New York

Marisa Merz, Untitled, 2010, mixed media on paper, 98 1/2 x 59 1/8".

Marisa Merz, Untitled, 2010, mixed media on paper, 98 1/2 x 59 1/8".

Marisa Merz

Gladstone Gallery | West 21st St

Marisa Merz, Untitled, 2010, mixed media on paper, 98 1/2 x 59 1/8".

Marisa Merz’s name is better known than her work is, at least in the United States. A founding figure of Arte Povera and its only woman artist, she began to exhibit in Italy in the late 1960s, but her first solo show in New York—or anywhere in this country, for that matter—didn’t come until 1994 and was followed by a bare handful of repeats. Her last show in this city, in 2010, contained all of two pieces, and the one before that was back in 2006, so many in New York will have had little direct exposure to her. This may be in part her own doing: She has a reputation as an artist whose way of dealing with the division between art and life—famously an issue in Arte Povera—has been to work at home and stay there. She’s now in her early eighties, and a winner of the 2013 Venice Biennale’s Golden Lion award for lifetime achievement. We are very late in catching up with her.
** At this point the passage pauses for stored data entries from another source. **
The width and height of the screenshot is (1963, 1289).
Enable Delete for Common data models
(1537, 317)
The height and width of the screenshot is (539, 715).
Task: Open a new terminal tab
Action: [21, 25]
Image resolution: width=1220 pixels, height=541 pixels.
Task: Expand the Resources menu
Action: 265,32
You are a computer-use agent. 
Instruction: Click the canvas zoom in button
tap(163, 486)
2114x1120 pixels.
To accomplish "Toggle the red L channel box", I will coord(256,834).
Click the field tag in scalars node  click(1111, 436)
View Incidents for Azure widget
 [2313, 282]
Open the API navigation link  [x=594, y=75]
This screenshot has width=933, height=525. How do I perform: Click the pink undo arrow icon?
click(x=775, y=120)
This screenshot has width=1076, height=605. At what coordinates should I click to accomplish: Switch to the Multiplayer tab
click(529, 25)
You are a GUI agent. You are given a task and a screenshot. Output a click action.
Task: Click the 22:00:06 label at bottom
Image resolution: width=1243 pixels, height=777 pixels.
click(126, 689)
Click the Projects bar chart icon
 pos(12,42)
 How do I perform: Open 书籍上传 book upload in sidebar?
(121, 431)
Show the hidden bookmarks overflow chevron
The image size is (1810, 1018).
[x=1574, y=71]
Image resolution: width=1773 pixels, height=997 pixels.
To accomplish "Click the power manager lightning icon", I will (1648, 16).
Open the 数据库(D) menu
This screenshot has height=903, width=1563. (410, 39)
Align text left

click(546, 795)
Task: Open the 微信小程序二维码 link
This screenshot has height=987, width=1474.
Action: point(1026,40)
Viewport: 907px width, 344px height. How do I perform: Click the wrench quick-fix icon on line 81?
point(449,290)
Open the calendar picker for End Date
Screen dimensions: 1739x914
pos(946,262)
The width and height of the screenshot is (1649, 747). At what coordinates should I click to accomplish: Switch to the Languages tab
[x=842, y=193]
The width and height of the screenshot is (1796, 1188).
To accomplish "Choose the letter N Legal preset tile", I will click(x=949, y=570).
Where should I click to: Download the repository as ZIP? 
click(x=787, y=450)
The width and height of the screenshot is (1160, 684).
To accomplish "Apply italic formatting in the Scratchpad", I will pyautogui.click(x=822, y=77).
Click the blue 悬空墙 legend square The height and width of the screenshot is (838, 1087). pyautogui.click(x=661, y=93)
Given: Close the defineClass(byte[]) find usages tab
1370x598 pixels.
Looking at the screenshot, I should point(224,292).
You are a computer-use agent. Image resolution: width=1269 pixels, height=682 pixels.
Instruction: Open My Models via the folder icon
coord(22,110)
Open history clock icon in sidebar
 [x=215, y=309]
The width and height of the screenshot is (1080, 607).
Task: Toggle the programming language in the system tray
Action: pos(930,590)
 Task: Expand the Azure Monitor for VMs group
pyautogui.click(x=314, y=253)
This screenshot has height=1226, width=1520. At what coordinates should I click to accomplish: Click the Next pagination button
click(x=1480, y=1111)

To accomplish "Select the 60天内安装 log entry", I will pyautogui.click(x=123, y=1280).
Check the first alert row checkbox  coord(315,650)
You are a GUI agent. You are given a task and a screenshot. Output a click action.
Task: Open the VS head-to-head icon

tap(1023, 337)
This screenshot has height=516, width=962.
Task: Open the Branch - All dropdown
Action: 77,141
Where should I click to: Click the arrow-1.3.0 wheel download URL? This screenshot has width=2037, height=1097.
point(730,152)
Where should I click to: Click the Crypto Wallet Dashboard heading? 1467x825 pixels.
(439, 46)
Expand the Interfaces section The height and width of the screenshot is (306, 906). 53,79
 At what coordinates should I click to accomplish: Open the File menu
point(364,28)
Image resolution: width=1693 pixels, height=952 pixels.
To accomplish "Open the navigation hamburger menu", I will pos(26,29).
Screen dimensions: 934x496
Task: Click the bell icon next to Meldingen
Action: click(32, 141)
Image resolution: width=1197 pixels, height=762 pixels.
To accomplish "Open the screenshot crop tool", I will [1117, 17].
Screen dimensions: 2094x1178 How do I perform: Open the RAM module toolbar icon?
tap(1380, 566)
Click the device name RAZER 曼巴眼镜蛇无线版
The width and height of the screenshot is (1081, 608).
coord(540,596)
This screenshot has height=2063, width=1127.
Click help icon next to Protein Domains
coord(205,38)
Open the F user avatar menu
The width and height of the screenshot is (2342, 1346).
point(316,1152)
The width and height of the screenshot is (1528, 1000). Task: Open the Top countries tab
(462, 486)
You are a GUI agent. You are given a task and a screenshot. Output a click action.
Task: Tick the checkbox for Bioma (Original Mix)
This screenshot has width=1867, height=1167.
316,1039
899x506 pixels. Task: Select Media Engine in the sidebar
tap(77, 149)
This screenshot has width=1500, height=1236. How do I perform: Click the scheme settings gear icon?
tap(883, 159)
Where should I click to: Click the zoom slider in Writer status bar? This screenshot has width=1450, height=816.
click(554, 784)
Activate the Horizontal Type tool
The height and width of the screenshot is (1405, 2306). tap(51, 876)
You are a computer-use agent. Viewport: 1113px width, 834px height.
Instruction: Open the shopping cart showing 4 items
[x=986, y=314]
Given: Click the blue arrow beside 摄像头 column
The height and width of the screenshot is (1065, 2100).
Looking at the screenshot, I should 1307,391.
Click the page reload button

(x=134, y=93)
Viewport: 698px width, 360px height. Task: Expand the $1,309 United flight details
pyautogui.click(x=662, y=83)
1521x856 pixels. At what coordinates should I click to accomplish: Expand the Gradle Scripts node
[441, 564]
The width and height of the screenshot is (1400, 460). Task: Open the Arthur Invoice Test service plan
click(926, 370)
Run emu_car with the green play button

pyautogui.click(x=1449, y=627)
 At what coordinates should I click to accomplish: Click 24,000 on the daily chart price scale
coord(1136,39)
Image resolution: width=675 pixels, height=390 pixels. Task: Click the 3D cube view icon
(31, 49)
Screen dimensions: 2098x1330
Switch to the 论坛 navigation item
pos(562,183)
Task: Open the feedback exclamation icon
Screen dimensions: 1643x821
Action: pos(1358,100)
Merz’s sensibility is apparently light and playful, her techniques apparently casual—a couple of works here involved paper clips—but her art’s relaxed elegance is not accidental. Among her strengths is her facility across media, and this show had the virtue of including a range of her work: drawings, objects on both pedestals and floor, and paintings both large and small. Most of the paintings were in the smaller-size group, among them a series of heads from 2012 and 2013 on wood panels all less than a foot square, but the largest included a pair of figures, from 2010, both works over eight feet tall. Even here, though, Merz seemed to avoid the grand statement by working not on canvas but on paper. Similarly, one of the floor pieces, Fontana (Fountain), 2007, is an uneven rectangular sheet of thin lead, folded up at the sides, crimped at the corners, and filled with water; simply accoutred, less than three feet long, and suggesting something like a paper boat with the water inside instead of out, this was a wittily low-key addition to the grand and ancient tradition of the fountain.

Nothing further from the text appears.